## Source text
..........
I really hate this time of the year. While I'm thankful my toes aren’t frozen, can appreciate the rich colors of summer’s late blooms and love a good afternoon thunderstorm, I always seem to be eight steps behind this time of year.
By August, my beautiful garden is dead or dying, besides the weeds, which have materialized out of thin air, suffocating the life out of the remaining veggies and crushing my enthusiasm to rebuke their advances. Mountains of fur cling to every surface in the rabbit pens, thanks to one last simultaneous shedding before growing their winter pelts. In what can only be a sign of unity between the furred and the feathered, my big blue rooster, Big Blue, has joined his cronies in this slough-fest and has begun his annual molt.
My pity party continues as I venture indoors and face the aftermath of summer vacation. Every flat surface has some debris of an abandoned art project, sticky residue from hundreds of PB&Js and frozen juice pops, and various bric-a-brac, from broken toys to missing game pieces—all signs of an insurrection in which the rug rats were victorious. Yes, I know, the world’s tiniest violins are playing just for me. Pity party table for one please.
This is not my first year on this farm, nor is it my first year as a parent. Yet it never fails that by August my perseverance has been replaced with ambivalence. But this August has been the worst thus far. Last week, I packed up Spencer, aka my practice child, and sent him and all my money off to college. I guess it’s possible my wavering resolve in the home and on the homestead could be loosely related to the angst of my oldest son moving out.
It’s amazing the range of emotions you can feel when packing your child up to go out into the world. The worrisome mother thought of every possible worst case scenario, and then I rushed off to find remedies for as many as possible. What if he gets cut? Gets sick? Car breaks down? I was at the store for almost three hours before I returned home with various first-aid supplies, medicines, storage solutions, emergency roadside stuff (which we already had, but I wanted to make sure he had too!), and cleaning supplies, including a toilet brush.
Packing the numerous "what if” or "just in case” items, complete with instructions both verbal and written, did make me feel better momentarily. The rest of the week I spent washing every article of clothing and every piece of bedding. I folded it all just so and even stuck a few dryer sheets into the mix so it smelled fresh when he unpacked it all.
Thursday evening, the last night at home, the boys all chipped in to help Spencer pack. In addition to wanting to spend quality time with their oldest brother, it was also a great way for them to find out what he planned on taking with him and which treasures he would be leaving behind. The "staying” stack quickly became a small swap shop, as the younger boys practiced their haggling and negotiation skills. I, on the other hand, could not keep my emotions under control. Having purchased and washed all that I was able to—and desperately searching for another distraction—I went outside and detailed my son’s car … for four hours!
Today, my practice child is safely tucked away in his college dorm a mere 30 miles away. No. 2 and number 3, Frick and Frack affectionately, start back to school for eight glorious hours a day. My little Jack-Jack and I will begin the recovery process both indoors and out. It is still hot as Hades, my "to-do list” is easily three pages long, and I have squeezed my last nickel so hard it has tapped out completely, but September is a mere two weeks away and with it a time of rejuvenation as autumn envelops us with her cool breezes and beautifully changing landscape. Of course, it will also mark the beginning of the harvest race before winter sets down his heavy hand, but I’ll give the poor violinist a break for a few weeks. We can pick up this little pity party later!
..........
## Excerpted records
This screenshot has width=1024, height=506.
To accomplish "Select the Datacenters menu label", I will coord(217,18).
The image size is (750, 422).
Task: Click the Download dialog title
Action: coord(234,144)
..........
## Problem 1
Decide whether each statement agrees with the essay on August. For each, answer yes or no and quote the words of the essay that decide it.
(a) Spencer's college dorm is 30 miles from home.
(b) The narrator spent almost three hours at the store.
(c) The narrator detailed Spencer's car for two hours.
## Problem 2
The essay on August lists the kinds of things the narrator brought home from the store for Spencer. Name all of them.
## Problem 3
In the essay on August, what is the name of the narrator's rooster?

## Final answer 1
(a) Yes: "safely tucked away in his college dorm a mere 30 miles away"
(b) Yes: "I was at the store for almost three hours"
(c) No: "I went outside and detailed my son’s car … for four hours!"

## Final answer 2
First-aid supplies, medicines, storage solutions, emergency roadside stuff, and cleaning supplies (including a toilet brush).

## Final answer 3
Big Blue.